Angela Davis, abolicionista, já foi até procurada pelo FBI por ser a voz do povo negro

 

Texto: Oswaldo Faustino | Foto: Divulgação | Adaptação Web Sara Loup

Angela Davis | Foto: Divulgação

Angela Davis | Foto: Divulgação

Nossa! Como palpitava meu coração diante das imagens de cabelos Black Power e as vibrantes palavras da pantera negra Angela Davis, que nos chegavam por meio de publicações de distribuição clandestina que circulavam de mão em mão, naquela fatídica década de 1970. Tão revolucionário quanto essa que foi a terceira mulher a integrar a lista de “Os 10 fugitivos mais procurados pelo FBI”, o som do trompete de Miles Davis rompia todos os paradigmas harmônios e melódicos tradicionais e conservadores, para dar-nos alento e o orgulho por ser a black music o suprassumo da contestação e da modernidade musical.

Ser contra o status que em seus campos de atuação era a marca comum desses dois Davis. Nascida no Alabama, onde o racismo apresentou suas garras mais cruéis, Angela, 18 anos mais jovem que Miles, demorou mais para ser compreendida, pois seu nome era associado ao comunismo, à conspiração, a sequestro, a assassinato e aos temidos Panteras Negras.

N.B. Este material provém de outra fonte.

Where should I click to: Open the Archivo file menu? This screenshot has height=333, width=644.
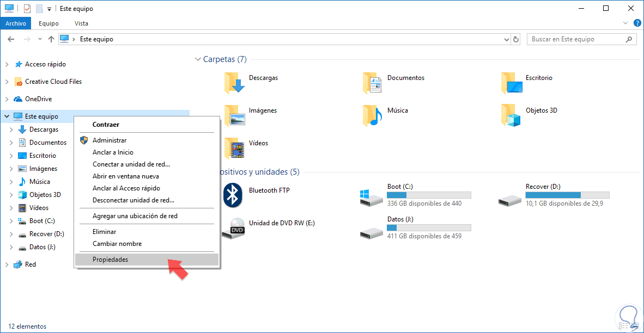click(16, 23)
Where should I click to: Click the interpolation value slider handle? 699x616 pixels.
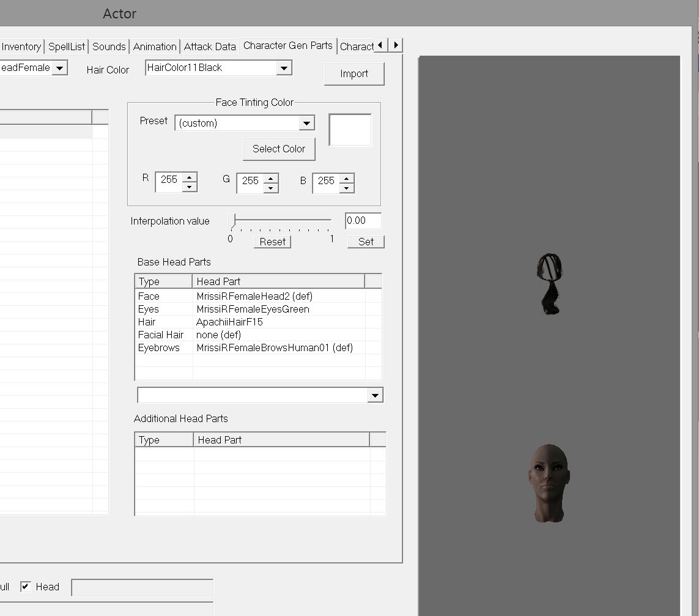tap(232, 221)
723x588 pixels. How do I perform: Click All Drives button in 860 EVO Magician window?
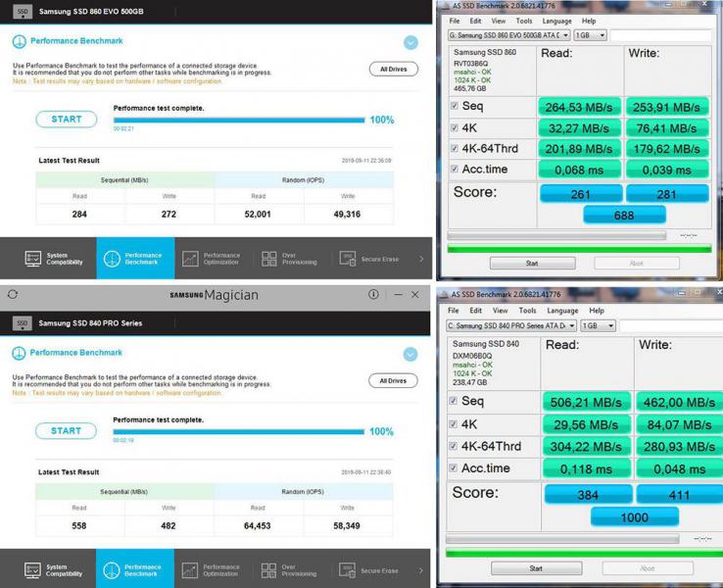pyautogui.click(x=393, y=70)
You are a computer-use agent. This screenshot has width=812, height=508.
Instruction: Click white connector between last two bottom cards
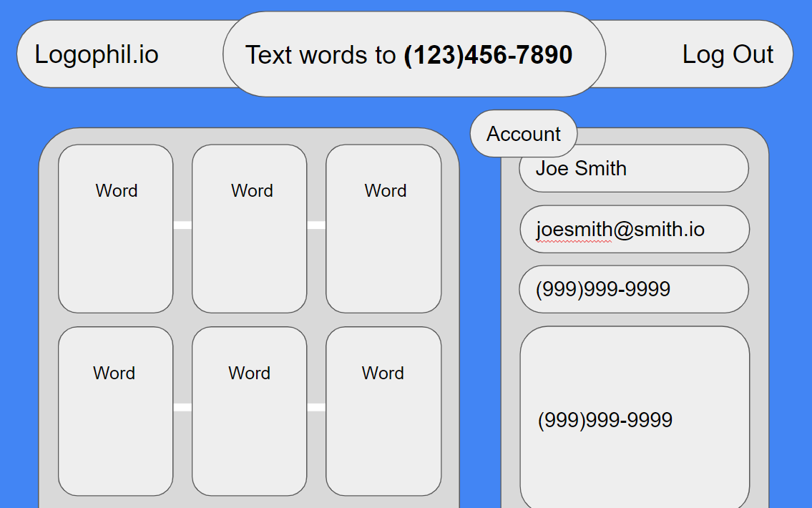(x=316, y=407)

Angela Yvonne Davis, que nasceu em 1944, protagonizou um dos mais polêmicos e famosos julgamentos criminais da história dos EUA, talvez só superado pelos de O. J. Simpson e Michael Jackson, não por acaso, também três afro-americanos. Antes disso, porém, viveu toda a agitação da luta pelos direitos civis dos negros naquele país, nos anos 1960. Atuou no movimento estudantil, o SNCC, de Stokely Carmichael e, posteriormente, nas organizações políticas Black Power e Panteras Negras.

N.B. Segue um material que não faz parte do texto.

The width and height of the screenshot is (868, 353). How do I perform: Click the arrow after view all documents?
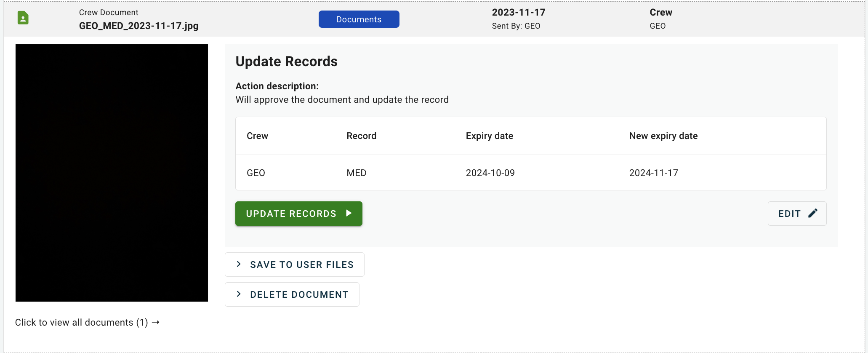click(x=156, y=322)
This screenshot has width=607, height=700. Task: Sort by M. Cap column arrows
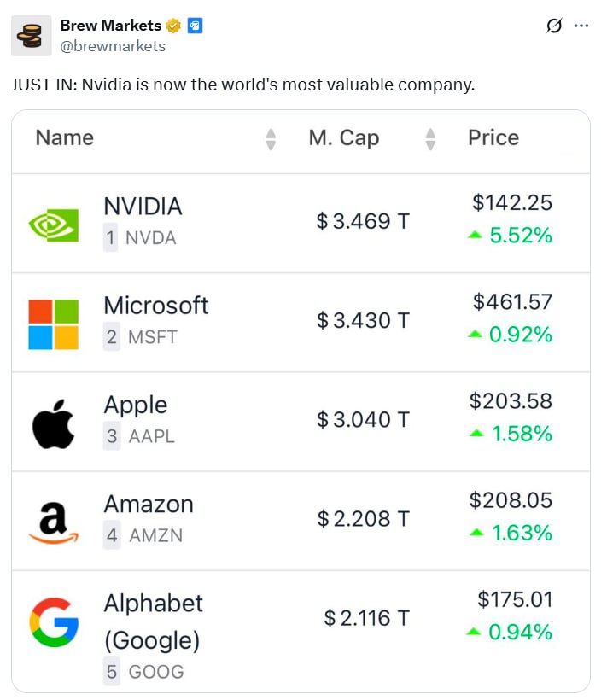(x=430, y=139)
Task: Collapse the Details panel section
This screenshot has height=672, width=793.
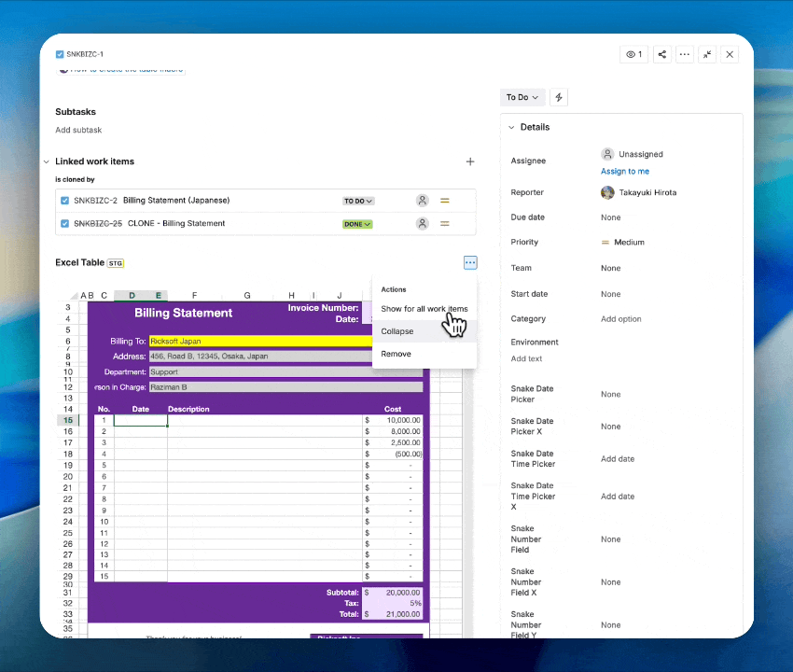Action: tap(511, 127)
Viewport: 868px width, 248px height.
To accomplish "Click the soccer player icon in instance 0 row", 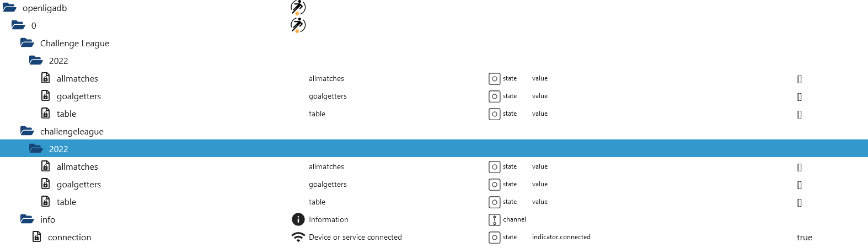I will pos(298,25).

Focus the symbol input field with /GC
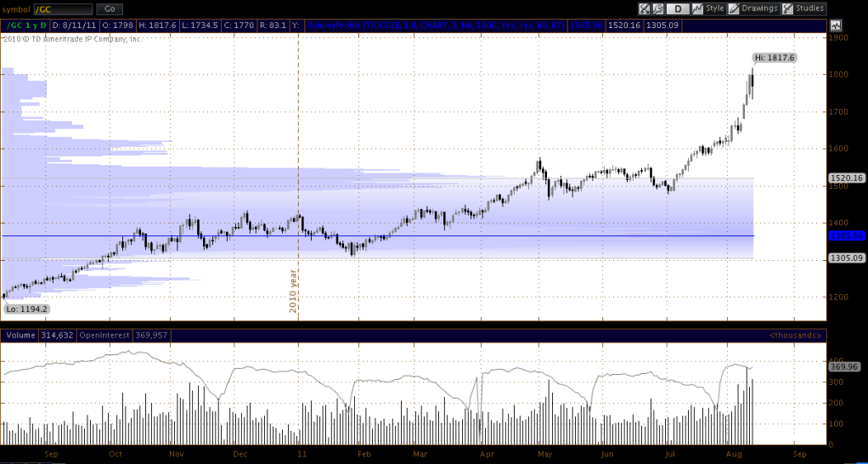[x=62, y=8]
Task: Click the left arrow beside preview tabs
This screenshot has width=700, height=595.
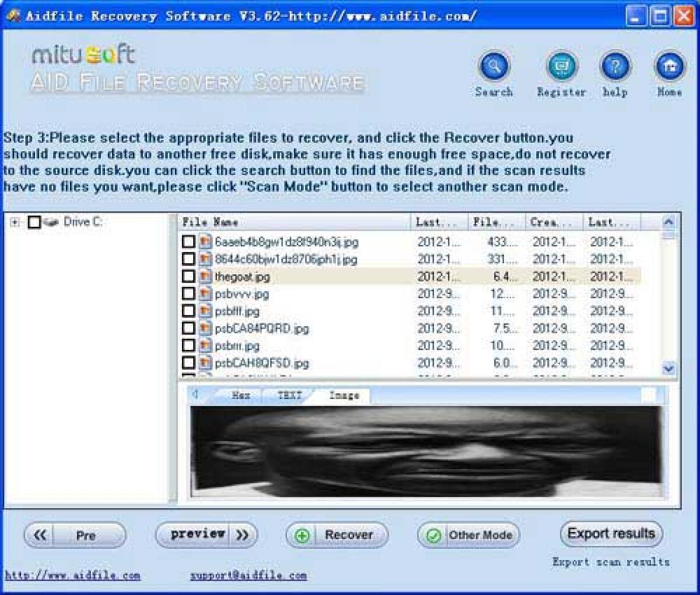Action: coord(196,395)
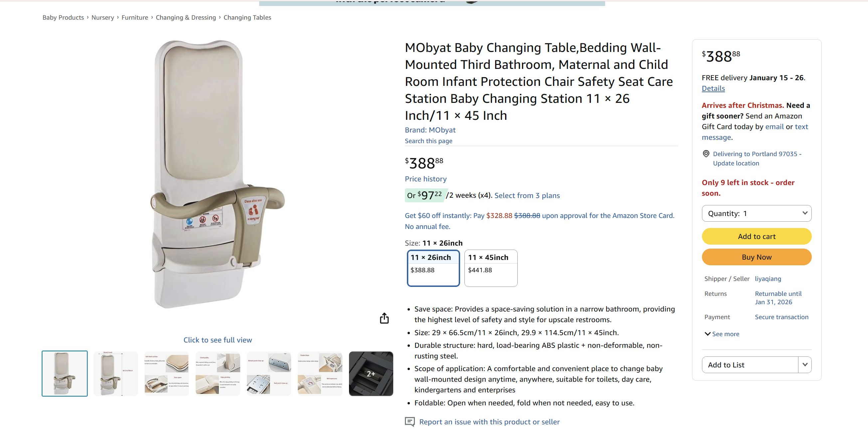This screenshot has width=868, height=434.
Task: Open the Changing Tables breadcrumb category
Action: (247, 17)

Cumpriu pena, viveu em Cuba e hoje continua em evidência denunciando as condições carcerárias nos Estados Unidos, que abrigam uma maioria de negros e latinos. Chama o sistema carcerário de “complexo industrial de prisões” e prega a “extinção do cumprimento de penas em presídios”. Porém, não quer ser vista como uma reformista prisional, mas sim como uma ‘abolicionista’.